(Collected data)
--- START ---

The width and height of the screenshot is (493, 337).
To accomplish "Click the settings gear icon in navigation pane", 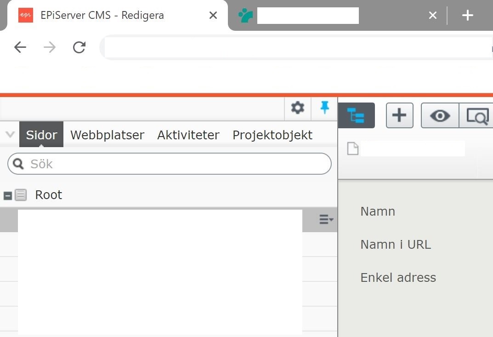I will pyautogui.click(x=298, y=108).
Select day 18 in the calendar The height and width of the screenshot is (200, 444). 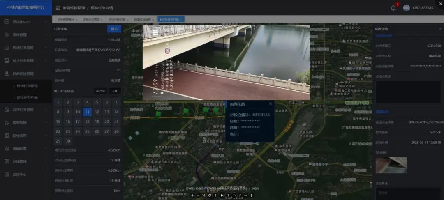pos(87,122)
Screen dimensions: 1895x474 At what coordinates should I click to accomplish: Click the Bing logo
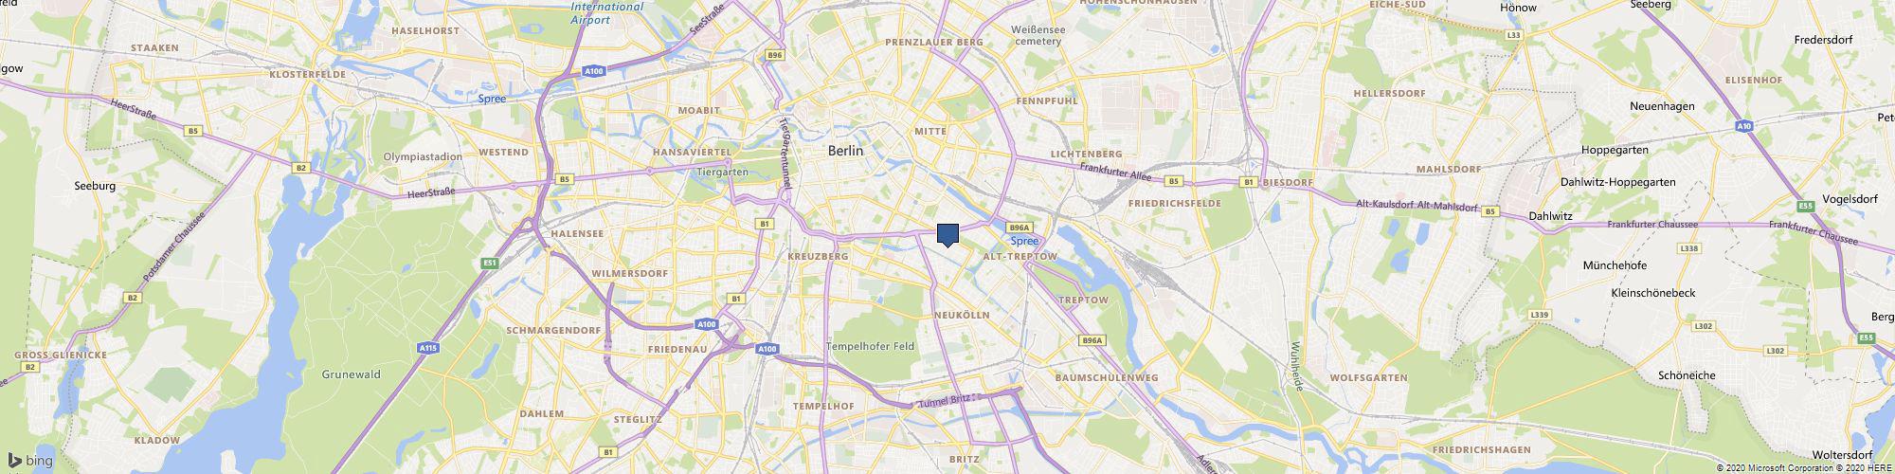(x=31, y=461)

--- END ---
--- START ---

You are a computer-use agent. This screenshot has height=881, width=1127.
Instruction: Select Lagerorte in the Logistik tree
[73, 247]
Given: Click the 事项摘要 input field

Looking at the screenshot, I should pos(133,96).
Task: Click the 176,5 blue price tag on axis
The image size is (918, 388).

--- END ---

**WHAT IS NEEDED:**
Of all the entries above, output exactly the lines between the one holding "Given: Click the 事项摘要 input field" and the one holding "The image size is (918, 388).", inclusive.

**SOLUTION FOR THIS EXERCISE:**
Given: Click the 事项摘要 input field

Looking at the screenshot, I should pos(133,96).
Task: Click the 176,5 blue price tag on axis
The image size is (918, 388).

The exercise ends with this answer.